Touristic companies would have a hard time to match the quality of this Tour of California (and I didn’t have to pay for it). I have to share these pictures, although their quality doesn’t speak enough of the true beauty of the sight. In my partial defense, I must say that the small B200 is extremely crammed and taking a good shot requires leaning over the pilots, which is not something you want to do too often (all other windows are partially darkened).

Taxing on the SMF runway, ready for takeoff. The preamble to a fab flight.

The route led us South of Sacramento along the San Joaquin valley, majestically shouldered by the Sierras still loaded with late spring snow.

Fresno marked our big right turn toward the coast, right about when we spotted a small fire in the San Benito region.

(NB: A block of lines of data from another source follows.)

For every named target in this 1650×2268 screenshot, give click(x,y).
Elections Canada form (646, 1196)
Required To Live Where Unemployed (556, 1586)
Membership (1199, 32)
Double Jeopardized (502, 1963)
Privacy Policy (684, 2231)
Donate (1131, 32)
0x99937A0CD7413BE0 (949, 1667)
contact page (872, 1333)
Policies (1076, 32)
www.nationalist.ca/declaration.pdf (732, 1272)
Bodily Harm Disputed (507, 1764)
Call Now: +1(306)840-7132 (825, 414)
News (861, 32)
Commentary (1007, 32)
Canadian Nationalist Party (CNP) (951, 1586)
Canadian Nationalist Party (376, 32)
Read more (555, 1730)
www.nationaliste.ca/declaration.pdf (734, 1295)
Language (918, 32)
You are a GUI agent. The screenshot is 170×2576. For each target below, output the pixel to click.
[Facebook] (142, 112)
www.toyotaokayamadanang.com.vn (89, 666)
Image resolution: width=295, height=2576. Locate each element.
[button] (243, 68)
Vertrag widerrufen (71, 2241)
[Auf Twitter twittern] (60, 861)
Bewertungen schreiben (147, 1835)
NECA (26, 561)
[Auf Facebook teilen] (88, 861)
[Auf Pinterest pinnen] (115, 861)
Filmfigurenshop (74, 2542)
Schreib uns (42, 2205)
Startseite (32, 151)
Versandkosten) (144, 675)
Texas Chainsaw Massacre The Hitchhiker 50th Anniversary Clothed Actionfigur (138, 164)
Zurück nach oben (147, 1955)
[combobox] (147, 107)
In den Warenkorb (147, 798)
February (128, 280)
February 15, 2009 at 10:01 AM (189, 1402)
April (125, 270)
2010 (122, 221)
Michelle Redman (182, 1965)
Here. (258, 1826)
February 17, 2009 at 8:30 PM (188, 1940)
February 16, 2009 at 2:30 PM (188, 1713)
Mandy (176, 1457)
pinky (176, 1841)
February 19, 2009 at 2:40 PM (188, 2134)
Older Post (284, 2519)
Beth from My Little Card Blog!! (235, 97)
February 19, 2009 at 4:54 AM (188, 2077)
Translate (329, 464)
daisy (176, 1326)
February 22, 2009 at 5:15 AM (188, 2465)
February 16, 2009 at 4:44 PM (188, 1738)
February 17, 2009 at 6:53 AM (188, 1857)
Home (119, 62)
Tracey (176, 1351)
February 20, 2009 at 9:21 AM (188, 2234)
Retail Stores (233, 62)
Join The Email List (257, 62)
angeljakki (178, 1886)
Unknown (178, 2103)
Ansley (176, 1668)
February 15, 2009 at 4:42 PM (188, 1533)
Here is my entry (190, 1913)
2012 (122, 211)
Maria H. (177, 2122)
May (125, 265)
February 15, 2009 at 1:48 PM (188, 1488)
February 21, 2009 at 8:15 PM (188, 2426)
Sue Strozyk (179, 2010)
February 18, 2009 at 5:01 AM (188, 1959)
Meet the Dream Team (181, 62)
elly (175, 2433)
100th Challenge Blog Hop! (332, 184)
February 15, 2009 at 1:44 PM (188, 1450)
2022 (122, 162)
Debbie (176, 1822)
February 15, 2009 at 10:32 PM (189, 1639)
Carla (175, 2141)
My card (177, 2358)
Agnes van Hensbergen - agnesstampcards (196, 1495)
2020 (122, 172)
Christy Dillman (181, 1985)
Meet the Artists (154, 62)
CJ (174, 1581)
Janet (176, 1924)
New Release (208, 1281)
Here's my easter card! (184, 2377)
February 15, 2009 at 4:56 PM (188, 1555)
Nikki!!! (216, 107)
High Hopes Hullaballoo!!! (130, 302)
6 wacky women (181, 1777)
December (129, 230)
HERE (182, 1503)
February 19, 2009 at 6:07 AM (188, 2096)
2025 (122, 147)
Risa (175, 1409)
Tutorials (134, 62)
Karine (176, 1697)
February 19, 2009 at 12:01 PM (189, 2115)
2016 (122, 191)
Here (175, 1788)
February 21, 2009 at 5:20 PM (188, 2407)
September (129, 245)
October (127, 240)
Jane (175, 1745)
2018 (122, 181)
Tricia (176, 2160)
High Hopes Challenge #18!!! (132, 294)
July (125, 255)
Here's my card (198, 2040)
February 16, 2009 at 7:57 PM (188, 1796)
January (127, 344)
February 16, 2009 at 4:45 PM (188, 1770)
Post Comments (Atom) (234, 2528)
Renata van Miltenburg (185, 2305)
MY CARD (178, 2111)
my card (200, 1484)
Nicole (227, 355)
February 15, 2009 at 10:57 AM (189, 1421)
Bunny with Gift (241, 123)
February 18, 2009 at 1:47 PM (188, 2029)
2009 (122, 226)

The flight plan required overpassing some ground stations at NASA Ames and in Monterey, so we were absolutely forced to come back along the Big Sur. Absolutely. It truly is a glorious coastline with surf clearly visible even from a 9km altitude. Cloud banks were innocuously looming from the ocean, a single tongue of fog daring to come further right there where it should be.

The final stretch was over the valleys of Napa and Sonoma, and shortly before touchdown over the only cloud bank the plane had to overfly.

I finally want to mention that yesterday was also “media” day. Here and here is what came out of it. By the way, if you happen to watch the videos, you should note that even if Rahul investigates scientific principles, that doesn’t make him a “principle investigator” as the banner reports. He’s the “principal investigator”. Don’t mean to brag too much about it, it’s just a matter of principle. Since we’re at it, measuring the composition of particles requires a “spectrometer” rather than an “aspectrometer”. Well, in a way we’re measuring the aspect of particles.